__Problem to solve__. Below are the records; repeat exactly their lines between the line holding "Where should I" and the line holding "Open the notification", inclusive, skipping the pictures.

__Exercise material__.
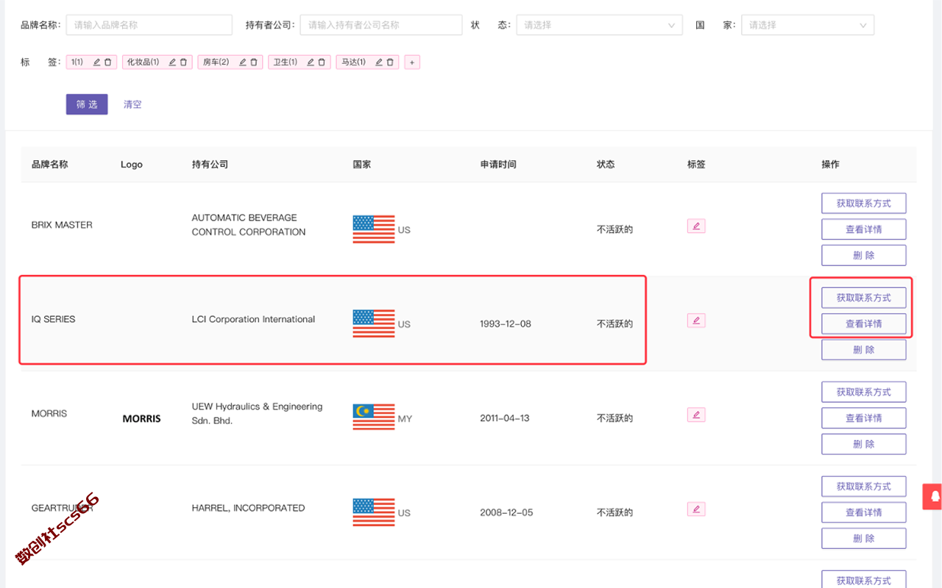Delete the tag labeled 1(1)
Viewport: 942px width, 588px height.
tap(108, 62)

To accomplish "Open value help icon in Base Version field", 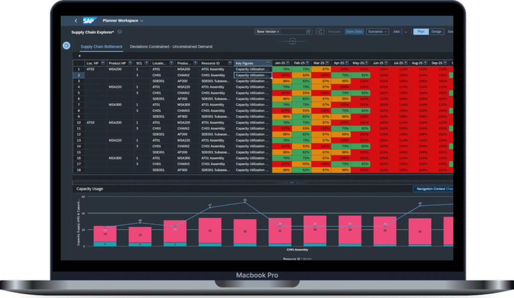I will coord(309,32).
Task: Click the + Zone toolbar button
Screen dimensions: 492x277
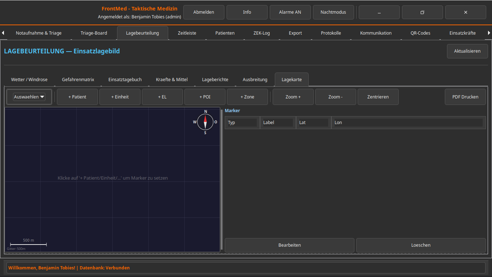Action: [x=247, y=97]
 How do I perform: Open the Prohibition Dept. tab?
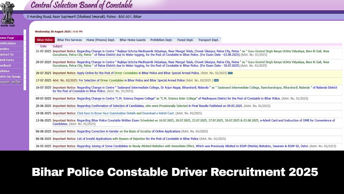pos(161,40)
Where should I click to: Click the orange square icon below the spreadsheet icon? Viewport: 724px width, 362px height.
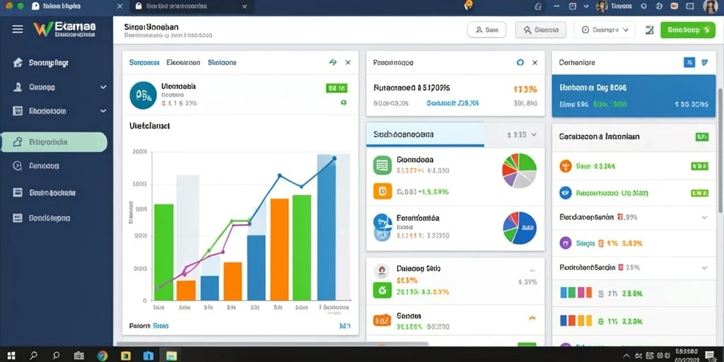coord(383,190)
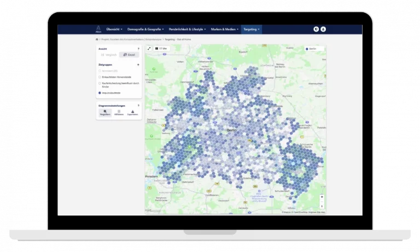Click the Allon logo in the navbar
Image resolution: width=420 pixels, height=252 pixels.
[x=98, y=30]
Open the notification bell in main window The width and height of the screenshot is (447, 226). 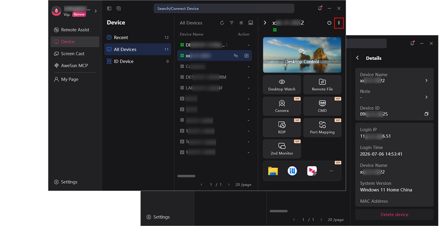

* * *

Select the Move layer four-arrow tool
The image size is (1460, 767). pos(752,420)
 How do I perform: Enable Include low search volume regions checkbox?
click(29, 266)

__Solved exercise__.
Where should I click to: Click the orange square icon below the spreadsheet icon? Viewport: 724px width, 362px height.
coord(383,190)
Click the Allon logo in the navbar
Image resolution: width=420 pixels, height=252 pixels.
[x=98, y=30]
Open the notification bell in main window The width and height of the screenshot is (447, 226). 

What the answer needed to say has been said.